From here, Disa’s career began down an impressive and artistic stretch that has not stopped. He began animating for video games before taking a job with Steven Spielberg at Amblin Entertainment.
“(Spielberg) taught me how to think about film like an artist. My mind started to open,” Disa said.
Next, Disa, who was newly married, began working at Disney, after the company had seen a huge string of animation success with The Little Mermaid, Beauty and the Beast, and The Lion King. He continued as an animator there for 11 years, working on films like Treasure Planet, Pocahontas and Hercules.
“I worked my way up from the clean-up team to be the lead animator, and then the story artist,” Disa said. “I got tired of making the same movie over and over. Artists become dissatisfied with repetition, so I left to work for other studios.”
At this point, Disa started writing and creating his own material. He began “developing” content for television and movies. He directed and co-wrote animated films like Hoodwinked Too! and Postman Pat. He also began to produce content on films and TV like Space Dogs 2 and Wacky Races.
These jobs allowed Disa to travel the world, and what he found opened his eyes to his true vocation.
“I dined with kings and saw horrendous poverty.

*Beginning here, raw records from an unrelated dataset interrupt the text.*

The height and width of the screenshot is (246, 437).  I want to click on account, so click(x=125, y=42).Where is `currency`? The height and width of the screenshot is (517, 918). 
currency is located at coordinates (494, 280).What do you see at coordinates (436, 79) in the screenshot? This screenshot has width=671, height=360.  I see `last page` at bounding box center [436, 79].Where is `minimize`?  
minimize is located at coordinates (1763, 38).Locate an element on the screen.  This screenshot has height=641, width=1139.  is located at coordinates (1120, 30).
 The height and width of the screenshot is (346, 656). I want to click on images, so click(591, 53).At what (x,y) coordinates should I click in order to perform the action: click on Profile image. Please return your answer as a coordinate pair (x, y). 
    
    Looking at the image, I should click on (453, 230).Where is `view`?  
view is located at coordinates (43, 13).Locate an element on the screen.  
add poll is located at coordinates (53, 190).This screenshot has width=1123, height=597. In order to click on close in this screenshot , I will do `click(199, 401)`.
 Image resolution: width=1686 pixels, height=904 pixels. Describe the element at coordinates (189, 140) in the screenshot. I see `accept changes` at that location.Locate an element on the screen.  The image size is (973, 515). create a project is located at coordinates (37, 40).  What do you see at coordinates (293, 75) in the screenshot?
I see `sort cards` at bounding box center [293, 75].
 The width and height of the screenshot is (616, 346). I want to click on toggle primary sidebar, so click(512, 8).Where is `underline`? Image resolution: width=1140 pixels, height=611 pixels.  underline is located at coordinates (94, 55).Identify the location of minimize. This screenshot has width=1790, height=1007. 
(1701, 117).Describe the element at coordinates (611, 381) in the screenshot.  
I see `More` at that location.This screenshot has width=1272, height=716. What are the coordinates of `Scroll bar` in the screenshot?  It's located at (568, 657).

I ran from a tiger, was hidden from soldiers by a kind man, heard the call to prayer over the Sahara Desert, and I started to figure out what art meant,” he said.
At that time, Disa raised his family, got older, experienced the joy of doing the work he had always dreamed of, and, in his own words, he finally became an artist. He returned to the U.S. and began creating a few TV series while training young artists. He also made a live action film—Dolphin Island for Netflix—and began writing more and more. Recently, during the COVID-19 lockdown, Disa and his friend Chris Judge created the “Sentinels: Point of No Return” Podcast, a reading of an original science fiction pilot that deals with institutional racism in a security force, civil unrest, Earther privilege, and corporate greed. It can be found on iTunes or Spotify.
For Disa, art is a lifelong undertaking.
“Being an artist is the most important work in the world. It’s the reason I’m still here, and I’ll be doing it as hard as I can until the day I die,” he said.
But even with all his successes, Disa wished he had taken advantage of all NIU offered during his years on campus.
“You get out of NIU what you put into it,” he said. “NIU had resources I didn’t take advantage of. Nothing will ‘make’ someone succeed. Success is only guaranteed by very rich parents. But one important attribute I’ve always seen in graduates from NIU is the willingness to work harder than anybody else. And if you weren’t born rich, that is the single best thing to have. Hard work will get you far. Hard work and a dream will get you anywhere!"